* start Given data *

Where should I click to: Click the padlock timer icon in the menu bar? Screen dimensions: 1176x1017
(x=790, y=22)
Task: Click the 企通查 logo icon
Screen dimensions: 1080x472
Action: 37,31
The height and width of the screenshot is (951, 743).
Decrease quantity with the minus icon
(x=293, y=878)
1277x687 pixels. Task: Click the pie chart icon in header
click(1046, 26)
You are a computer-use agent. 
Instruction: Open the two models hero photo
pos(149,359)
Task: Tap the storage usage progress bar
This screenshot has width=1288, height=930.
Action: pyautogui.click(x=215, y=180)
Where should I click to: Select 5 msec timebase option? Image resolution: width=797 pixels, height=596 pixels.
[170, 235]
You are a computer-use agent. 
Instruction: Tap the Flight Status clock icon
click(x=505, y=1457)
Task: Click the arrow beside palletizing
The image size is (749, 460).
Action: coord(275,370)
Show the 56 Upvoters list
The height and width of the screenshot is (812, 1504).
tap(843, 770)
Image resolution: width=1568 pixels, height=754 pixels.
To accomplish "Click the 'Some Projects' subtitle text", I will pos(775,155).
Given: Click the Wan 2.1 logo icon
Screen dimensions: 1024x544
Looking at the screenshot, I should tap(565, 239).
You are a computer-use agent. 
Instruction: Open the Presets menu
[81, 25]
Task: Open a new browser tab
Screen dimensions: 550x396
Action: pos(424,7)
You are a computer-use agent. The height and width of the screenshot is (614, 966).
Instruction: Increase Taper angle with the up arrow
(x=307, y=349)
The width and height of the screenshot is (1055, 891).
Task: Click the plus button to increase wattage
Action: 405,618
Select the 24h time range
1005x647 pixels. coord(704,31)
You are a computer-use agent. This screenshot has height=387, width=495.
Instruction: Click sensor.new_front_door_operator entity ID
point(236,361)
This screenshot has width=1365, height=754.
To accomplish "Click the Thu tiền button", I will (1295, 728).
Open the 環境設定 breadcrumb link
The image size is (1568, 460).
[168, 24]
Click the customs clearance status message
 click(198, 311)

* end Given data *

=== Written task ===
Rewrite the lines above as a Markdown table with the columns n and Line, one row per line, skipping any blank lines.

=== Full answer ===
| n | Line |
|---|---|
| 1 | Where should I click to: Click the padlock timer icon in the menu bar? Screen dimensions: 1176x1017 |
| 2 | (x=790, y=22) |
| 3 | Task: Click the 企通查 logo icon |
| 4 | Screen dimensions: 1080x472 |
| 5 | Action: 37,31 |
| 6 | The height and width of the screenshot is (951, 743). |
| 7 | Decrease quantity with the minus icon |
| 8 | (x=293, y=878) |
| 9 | 1277x687 pixels. Task: Click the pie chart icon in header |
| 10 | click(1046, 26) |
| 11 | You are a computer-use agent.  |
| 12 | Instruction: Open the two models hero photo |
| 13 | pos(149,359) |
| 14 | Task: Tap the storage usage progress bar |
| 15 | This screenshot has width=1288, height=930. |
| 16 | Action: pyautogui.click(x=215, y=180) |
| 17 | Where should I click to: Select 5 msec timebase option? Image resolution: width=797 pixels, height=596 pixels. |
| 18 | [170, 235] |
| 19 | You are a computer-use agent.  |
| 20 | Instruction: Tap the Flight Status clock icon |
| 21 | click(x=505, y=1457) |
| 22 | Task: Click the arrow beside palletizing |
| 23 | The image size is (749, 460). |
| 24 | Action: coord(275,370) |
| 25 | Show the 56 Upvoters list |
| 26 | The height and width of the screenshot is (812, 1504). |
| 27 | tap(843, 770) |
| 28 | Image resolution: width=1568 pixels, height=754 pixels. |
| 29 | To accomplish "Click the 'Some Projects' subtitle text", I will pos(775,155). |
| 30 | Given: Click the Wan 2.1 logo icon |
| 31 | Screen dimensions: 1024x544 |
| 32 | Looking at the screenshot, I should tap(565, 239). |
| 33 | You are a computer-use agent.  |
| 34 | Instruction: Open the Presets menu |
| 35 | [81, 25] |
| 36 | Task: Open a new browser tab |
| 37 | Screen dimensions: 550x396 |
| 38 | Action: pos(424,7) |
| 39 | You are a computer-use agent. The height and width of the screenshot is (614, 966). |
| 40 | Instruction: Increase Taper angle with the up arrow |
| 41 | (x=307, y=349) |
| 42 | The width and height of the screenshot is (1055, 891). |
| 43 | Task: Click the plus button to increase wattage |
| 44 | Action: 405,618 |
| 45 | Select the 24h time range |
| 46 | 1005x647 pixels. coord(704,31) |
| 47 | You are a computer-use agent. This screenshot has height=387, width=495. |
| 48 | Instruction: Click sensor.new_front_door_operator entity ID |
| 49 | point(236,361) |
| 50 | This screenshot has width=1365, height=754. |
| 51 | To accomplish "Click the Thu tiền button", I will (1295, 728). |
| 52 | Open the 環境設定 breadcrumb link |
| 53 | The image size is (1568, 460). |
| 54 | [168, 24] |
| 55 | Click the customs clearance status message |
| 56 |  click(198, 311) |